Птицы первыми покидали эти края, не дожидаясь осени. Они улетали в самый разгар лета стаями и врозь, ночью и днем, улетали, бросая гнезда с невысиженными яйцами, улетали от беспомощно тянувших шеи птенцов, еще кормившихся с клюва. Последними исчезли куда-то болотные совы, перестав ухать по ночам…
Разбегалось зверье…
И повсюду горели окутанные на многие версты едким клубящимся дымом лесные чащи, рушился вековой лес, огромные сосны валились с треском, как в буреломе. И содрогалась земля, извергаясь сплошными взрывами от шквальных артобстрелов и разорвавшихся мин, от бомб, падающих с неба, от танковых штурмов, от встречного огня по танкам… Растерзанные взрывами речки растекались, выходя из берегов, заливая низины и овраги. Один танк навечно завалился в глубокий ров с водой, задрав средь поля дуло пушки круто в небо…
И все это неотвратимо происходило изо дня в день и не могло быть остановлено по той причине, что на данном рубеже, выражаясь военным языком, шла война фронтов. Фронт на фронт. Каждой стороне требовалось сломить оборону противника, развернуть решительное наступление, разгромить фланги и тылы врага, уничтожить живую силу. И каждая сторона считала своей задачей первой осуществить прорыв, первой начать наступление…
Но покуда эта задача никому не удавалась. И поэтому тянулась позиционная война, изо дня в день, изо дня в день…
А время шло своим ходом.
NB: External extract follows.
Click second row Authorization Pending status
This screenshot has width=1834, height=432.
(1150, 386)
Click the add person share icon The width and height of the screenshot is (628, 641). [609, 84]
И почти до самой осени на этом пространстве, именуемом театром военных действий, орудия не смолкали ни днем, ни ночью, ни в дождь, ни в вёдро… Птицы в тот год так и не вернулись к своим гнездовьям, потоптанные травы так и не смогли отцвести и осемениться.
Прифронтовые штабы, нацеленные на взаиморазгром, тем временем поспешно разрабатывали новые оперативные планы, доносили секретные сведения о потерях, о количестве убитых и раненых — и тот, и другой штабы доказывали в один голос необходимость наращивания ударного потенциала и потому одинаково просили у своих Верховных главнокомандующих еще и еще подкреплений в живой силе, в технике, в боеприпасах: один ради идеи завоевания новых жизненных пространств, другой — ради защиты тех же пространств. Но как бы то ни было, и в том, и в другом случае резервы шли, силы снова убывали в боях и снова шли…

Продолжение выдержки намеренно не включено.